Saved data entries.
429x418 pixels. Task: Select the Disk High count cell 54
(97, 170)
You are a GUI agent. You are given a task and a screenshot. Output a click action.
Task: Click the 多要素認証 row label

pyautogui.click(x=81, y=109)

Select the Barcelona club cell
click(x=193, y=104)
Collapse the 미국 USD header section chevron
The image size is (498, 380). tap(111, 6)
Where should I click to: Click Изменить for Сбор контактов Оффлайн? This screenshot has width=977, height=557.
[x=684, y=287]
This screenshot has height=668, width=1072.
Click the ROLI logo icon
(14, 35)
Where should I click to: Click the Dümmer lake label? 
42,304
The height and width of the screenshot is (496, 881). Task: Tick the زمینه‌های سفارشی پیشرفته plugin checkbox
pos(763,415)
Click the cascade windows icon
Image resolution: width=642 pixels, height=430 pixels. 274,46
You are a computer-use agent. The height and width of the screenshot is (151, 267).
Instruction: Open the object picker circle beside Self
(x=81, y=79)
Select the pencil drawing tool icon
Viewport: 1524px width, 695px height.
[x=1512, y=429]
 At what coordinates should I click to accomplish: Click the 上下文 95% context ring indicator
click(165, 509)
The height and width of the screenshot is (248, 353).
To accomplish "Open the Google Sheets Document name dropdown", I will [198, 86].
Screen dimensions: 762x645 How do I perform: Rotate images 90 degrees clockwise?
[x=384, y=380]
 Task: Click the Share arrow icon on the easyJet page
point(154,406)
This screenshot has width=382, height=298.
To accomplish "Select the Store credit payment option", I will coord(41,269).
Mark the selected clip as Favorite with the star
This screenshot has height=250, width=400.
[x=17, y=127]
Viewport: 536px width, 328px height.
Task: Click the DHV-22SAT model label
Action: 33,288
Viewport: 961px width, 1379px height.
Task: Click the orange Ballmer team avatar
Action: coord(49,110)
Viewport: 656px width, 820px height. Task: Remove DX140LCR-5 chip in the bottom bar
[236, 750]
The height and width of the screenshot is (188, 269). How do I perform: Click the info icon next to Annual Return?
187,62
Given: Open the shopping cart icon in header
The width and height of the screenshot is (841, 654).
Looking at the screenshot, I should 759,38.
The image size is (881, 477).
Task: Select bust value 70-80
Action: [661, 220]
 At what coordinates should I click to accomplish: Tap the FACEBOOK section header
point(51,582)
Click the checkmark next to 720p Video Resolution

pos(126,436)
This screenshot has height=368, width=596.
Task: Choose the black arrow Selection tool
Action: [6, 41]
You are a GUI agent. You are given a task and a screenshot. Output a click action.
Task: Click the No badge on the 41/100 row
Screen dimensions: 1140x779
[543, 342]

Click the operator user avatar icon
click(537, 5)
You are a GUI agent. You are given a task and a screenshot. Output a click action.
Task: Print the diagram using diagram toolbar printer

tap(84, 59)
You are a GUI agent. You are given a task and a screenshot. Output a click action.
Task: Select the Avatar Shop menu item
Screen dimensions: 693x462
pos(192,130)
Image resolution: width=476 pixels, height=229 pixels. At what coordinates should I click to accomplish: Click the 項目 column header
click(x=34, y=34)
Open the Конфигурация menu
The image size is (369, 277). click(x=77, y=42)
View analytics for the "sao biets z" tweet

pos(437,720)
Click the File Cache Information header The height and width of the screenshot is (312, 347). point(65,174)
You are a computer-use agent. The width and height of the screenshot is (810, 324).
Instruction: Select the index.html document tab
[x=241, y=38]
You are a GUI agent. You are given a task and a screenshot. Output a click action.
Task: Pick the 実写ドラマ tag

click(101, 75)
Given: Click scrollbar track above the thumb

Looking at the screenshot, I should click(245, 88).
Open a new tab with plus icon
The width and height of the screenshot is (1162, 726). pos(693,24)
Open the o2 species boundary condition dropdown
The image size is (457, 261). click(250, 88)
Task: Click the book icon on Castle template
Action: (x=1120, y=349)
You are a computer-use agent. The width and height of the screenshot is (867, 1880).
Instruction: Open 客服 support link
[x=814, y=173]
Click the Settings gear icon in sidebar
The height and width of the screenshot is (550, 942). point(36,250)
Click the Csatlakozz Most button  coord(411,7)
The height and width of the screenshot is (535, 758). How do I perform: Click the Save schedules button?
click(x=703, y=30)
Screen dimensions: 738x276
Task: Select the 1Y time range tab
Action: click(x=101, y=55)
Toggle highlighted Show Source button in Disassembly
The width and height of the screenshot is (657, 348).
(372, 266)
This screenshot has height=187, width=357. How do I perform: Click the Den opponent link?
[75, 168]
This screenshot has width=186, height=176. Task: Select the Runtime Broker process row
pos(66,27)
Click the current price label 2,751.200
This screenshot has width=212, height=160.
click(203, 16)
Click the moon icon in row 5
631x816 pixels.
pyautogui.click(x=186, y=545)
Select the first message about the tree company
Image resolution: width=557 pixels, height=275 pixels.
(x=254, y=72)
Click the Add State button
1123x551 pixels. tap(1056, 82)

WHAT IS EXPECTED.
Look for the string "computer" in the entries above. Copy every line that has it.

RESPONSE FOR THIS EXERCISE.
You are a computer-use agent. The height and width of the screenshot is (151, 267).
You are a computer-use agent. The width and height of the screenshot is (810, 324).
You are a computer-use agent. The width and height of the screenshot is (867, 1880).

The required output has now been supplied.